■ TASK 1 ■
Answer these questions about the forum thread on the furnace blower:
(a) What make and model of furnace does the thread describe?
(b) How often does the red LED on the circuit board blink?
(c) In the reply, who can tell exactly what is wrong from the blinking?

# Blower Won't Come On



## Bob

I have a Trane XE90 furnace with A/C. The other day the blower just suddenly stopped but the A/C continued to work. On the thermostat I switched to just Fan but still nothing. When I switched to just Heat, the gas ignited but the blower still had no power. I looked at the circuit board and a little red LED light blinks about every second. It seems like the motor is not getting any power. Does anyone know if the problem is either one of the following:

1) Bad circuit board. Is the blinking light on a Trane XE 90 mean that the board is fine?
2) Bad capacitator. How do I check to see if it is still good?
3) Motor is shot. There was no overheated smell when I checked it to see why the blower sunddenly quit. I spun the blower and it spins freely so it is not seized. Could it be a ground wire or any other wire? How do I check to see if power is going to the motor?
4)Thermostat. Could it be the mechanism that controls the fan is shot? Or is that not possible?

Your suggestions, if you know or if you've ever experinenced this, would be a great help.

Thanks.

Bob


----------



## glennjanie

Hi Bob and Welcome to the Forum:
I'm sorry the heat and a/c companies started using computer boards, they take away all logic.
A Trane dealer can look in a book and tell you exactly what is wrong by the blinking but most of the rest of us can't.

■ TASK 2 ■
Swap "Identify" for "Determine" in the records, from their first line through the line containing "[button] is located at coordinates (45, 15).", both ends included. Reproduce only those lines, with nothing else changed.

■ MATERIAL TO PROCESS ■
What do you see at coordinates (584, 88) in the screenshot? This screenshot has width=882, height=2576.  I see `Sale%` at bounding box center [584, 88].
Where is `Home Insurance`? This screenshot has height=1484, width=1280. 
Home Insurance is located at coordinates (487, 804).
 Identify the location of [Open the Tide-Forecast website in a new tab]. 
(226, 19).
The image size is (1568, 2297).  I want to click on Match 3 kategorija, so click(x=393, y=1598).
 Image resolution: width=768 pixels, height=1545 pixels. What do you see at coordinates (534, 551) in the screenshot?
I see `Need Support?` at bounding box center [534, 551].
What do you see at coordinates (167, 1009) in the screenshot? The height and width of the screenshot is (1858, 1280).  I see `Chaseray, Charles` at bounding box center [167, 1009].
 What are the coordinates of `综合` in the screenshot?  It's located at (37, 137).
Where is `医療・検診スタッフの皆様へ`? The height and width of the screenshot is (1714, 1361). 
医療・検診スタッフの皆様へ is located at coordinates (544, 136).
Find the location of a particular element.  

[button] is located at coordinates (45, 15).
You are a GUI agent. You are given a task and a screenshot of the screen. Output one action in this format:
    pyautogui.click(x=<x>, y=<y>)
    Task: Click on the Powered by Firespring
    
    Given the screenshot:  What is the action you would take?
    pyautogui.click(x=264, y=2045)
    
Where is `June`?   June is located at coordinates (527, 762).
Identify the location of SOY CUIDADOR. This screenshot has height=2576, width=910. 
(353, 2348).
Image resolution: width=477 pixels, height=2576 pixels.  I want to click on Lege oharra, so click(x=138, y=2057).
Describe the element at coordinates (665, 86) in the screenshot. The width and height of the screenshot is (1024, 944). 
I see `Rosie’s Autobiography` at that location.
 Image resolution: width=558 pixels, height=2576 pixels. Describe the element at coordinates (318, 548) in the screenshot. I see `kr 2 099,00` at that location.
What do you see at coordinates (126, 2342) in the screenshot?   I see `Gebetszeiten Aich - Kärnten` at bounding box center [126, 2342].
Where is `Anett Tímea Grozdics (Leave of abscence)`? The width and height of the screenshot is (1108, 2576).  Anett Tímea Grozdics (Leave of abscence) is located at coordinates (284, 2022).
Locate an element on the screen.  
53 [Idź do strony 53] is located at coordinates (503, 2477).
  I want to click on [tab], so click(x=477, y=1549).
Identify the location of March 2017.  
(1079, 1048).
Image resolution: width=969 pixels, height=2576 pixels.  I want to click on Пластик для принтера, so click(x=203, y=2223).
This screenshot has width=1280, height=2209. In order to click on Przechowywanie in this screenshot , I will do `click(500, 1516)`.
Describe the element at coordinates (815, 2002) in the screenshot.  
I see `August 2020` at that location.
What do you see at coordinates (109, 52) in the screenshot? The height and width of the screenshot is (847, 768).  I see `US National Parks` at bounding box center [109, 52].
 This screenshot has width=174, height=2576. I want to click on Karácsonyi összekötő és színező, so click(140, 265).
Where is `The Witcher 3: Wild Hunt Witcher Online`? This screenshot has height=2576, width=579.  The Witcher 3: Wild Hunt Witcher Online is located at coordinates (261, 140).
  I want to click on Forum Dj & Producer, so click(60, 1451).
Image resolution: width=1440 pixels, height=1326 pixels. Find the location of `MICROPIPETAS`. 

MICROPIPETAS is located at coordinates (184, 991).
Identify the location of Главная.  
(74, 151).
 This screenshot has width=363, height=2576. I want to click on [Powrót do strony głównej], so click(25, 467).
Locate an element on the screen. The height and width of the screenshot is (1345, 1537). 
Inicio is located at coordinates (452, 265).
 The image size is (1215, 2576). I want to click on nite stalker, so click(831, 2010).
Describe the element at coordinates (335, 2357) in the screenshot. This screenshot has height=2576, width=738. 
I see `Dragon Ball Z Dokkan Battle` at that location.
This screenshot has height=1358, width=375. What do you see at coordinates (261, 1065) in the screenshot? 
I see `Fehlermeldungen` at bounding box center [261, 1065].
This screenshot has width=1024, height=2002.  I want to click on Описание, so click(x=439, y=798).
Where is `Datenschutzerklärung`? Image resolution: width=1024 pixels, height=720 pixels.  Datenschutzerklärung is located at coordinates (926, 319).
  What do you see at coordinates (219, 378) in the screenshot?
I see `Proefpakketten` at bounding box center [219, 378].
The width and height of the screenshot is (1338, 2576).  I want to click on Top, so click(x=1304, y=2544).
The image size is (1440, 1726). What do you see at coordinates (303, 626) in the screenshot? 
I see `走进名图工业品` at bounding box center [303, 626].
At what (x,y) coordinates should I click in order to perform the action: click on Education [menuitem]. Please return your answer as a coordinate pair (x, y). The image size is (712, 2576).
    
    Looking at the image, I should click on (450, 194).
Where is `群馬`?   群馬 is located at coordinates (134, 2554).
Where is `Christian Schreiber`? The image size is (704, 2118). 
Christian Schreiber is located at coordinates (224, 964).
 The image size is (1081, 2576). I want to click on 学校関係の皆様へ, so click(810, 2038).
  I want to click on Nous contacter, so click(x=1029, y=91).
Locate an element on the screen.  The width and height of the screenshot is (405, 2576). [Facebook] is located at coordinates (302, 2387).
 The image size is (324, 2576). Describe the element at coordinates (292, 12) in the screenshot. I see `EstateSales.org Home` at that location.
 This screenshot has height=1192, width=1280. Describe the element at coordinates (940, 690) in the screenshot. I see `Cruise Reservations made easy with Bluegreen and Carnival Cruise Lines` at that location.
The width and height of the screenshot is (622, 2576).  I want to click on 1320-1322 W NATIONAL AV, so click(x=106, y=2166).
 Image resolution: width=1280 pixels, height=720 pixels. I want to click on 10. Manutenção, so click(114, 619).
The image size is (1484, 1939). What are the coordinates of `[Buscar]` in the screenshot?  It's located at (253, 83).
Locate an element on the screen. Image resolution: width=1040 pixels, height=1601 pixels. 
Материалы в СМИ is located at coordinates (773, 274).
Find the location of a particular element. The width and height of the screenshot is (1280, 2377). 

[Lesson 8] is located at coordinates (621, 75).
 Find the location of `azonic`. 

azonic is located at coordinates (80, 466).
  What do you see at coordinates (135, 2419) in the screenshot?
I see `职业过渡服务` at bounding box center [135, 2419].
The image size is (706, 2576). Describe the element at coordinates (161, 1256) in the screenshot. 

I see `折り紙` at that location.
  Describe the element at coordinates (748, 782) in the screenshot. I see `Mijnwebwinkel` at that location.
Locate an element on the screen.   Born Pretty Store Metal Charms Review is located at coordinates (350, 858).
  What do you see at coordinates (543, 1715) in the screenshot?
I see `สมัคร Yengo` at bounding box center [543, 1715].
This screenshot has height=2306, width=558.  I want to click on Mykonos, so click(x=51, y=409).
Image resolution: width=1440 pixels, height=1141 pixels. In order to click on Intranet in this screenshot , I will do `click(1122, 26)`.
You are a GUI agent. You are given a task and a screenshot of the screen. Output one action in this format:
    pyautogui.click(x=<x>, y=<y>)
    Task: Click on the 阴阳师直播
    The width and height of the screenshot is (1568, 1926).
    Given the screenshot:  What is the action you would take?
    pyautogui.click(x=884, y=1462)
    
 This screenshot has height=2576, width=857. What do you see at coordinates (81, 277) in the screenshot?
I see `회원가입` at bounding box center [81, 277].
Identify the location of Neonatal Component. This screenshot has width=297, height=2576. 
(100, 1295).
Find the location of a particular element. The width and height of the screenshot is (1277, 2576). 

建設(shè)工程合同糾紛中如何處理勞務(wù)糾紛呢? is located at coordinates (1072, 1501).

■ FULL OUTPUT 1 ■
(a) A Trane XE90.
(b) About every second.
(c) A Trane dealer, by looking in a book.

■ FULL OUTPUT 2 ■
What do you see at coordinates (584, 88) in the screenshot? This screenshot has width=882, height=2576.  I see `Sale%` at bounding box center [584, 88].
Where is `Home Insurance`? This screenshot has height=1484, width=1280. 
Home Insurance is located at coordinates (487, 804).
 Determine the location of [Open the Tide-Forecast website in a new tab]. 
(226, 19).
The image size is (1568, 2297).  I want to click on Match 3 kategorija, so click(x=393, y=1598).
 Image resolution: width=768 pixels, height=1545 pixels. What do you see at coordinates (534, 551) in the screenshot?
I see `Need Support?` at bounding box center [534, 551].
What do you see at coordinates (167, 1009) in the screenshot? The height and width of the screenshot is (1858, 1280).  I see `Chaseray, Charles` at bounding box center [167, 1009].
 What are the coordinates of `综合` in the screenshot?  It's located at (37, 137).
Where is `医療・検診スタッフの皆様へ`? The height and width of the screenshot is (1714, 1361). 
医療・検診スタッフの皆様へ is located at coordinates (544, 136).
Find the location of a particular element.  

[button] is located at coordinates (45, 15).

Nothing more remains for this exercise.